(What you are asked to do) Copy the records word for word, starting with the line that contains "Select the Move tool" and continuing through the end of the records, and leave the pictures out of your copy.

........

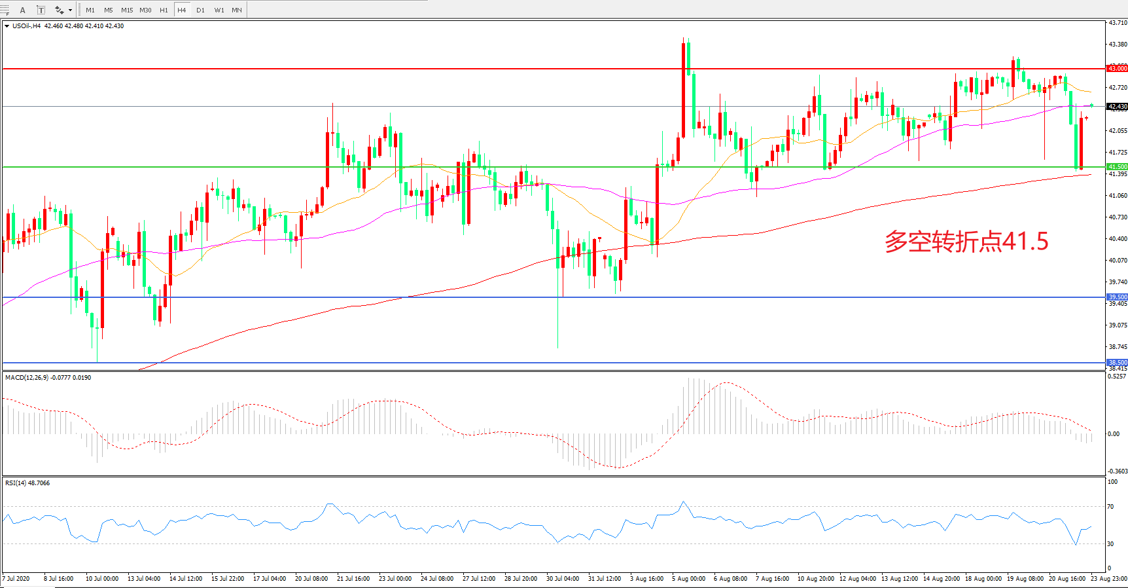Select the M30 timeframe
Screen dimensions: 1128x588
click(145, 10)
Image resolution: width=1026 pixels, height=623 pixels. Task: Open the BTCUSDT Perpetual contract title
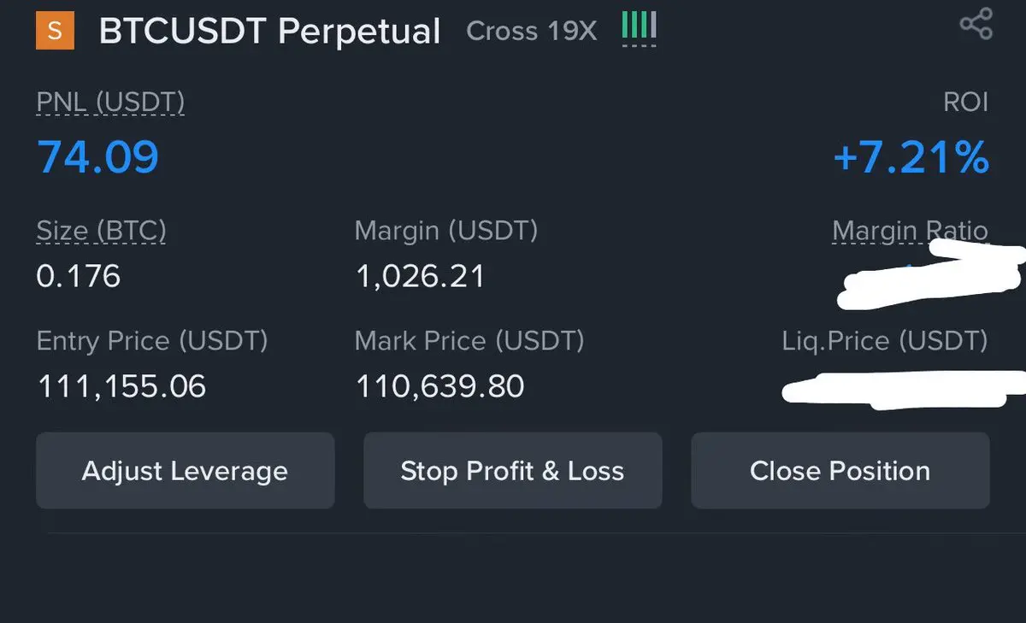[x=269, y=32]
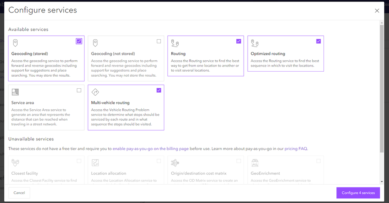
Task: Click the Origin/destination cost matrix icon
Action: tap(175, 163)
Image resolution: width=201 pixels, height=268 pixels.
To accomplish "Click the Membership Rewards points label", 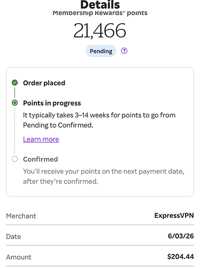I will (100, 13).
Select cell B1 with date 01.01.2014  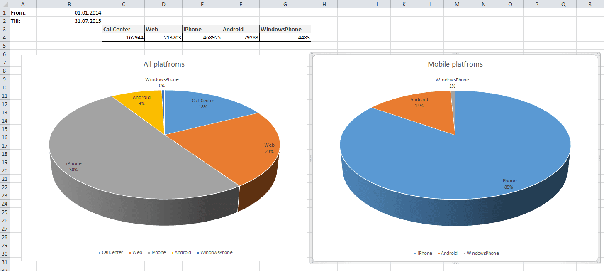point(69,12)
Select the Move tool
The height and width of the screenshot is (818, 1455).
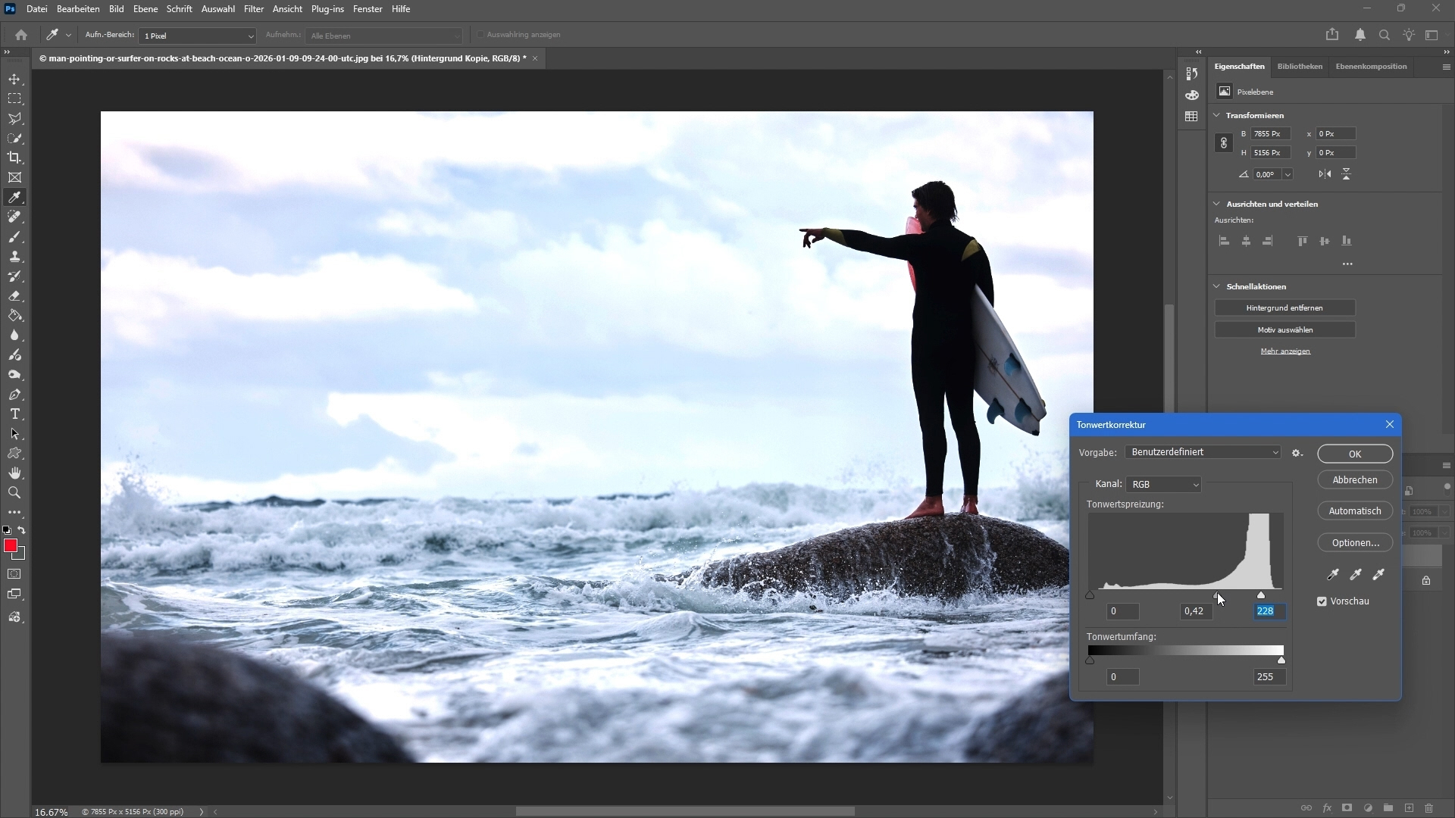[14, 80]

........

(Solution to this exercise)
Select the Move tool
The height and width of the screenshot is (818, 1455).
[14, 80]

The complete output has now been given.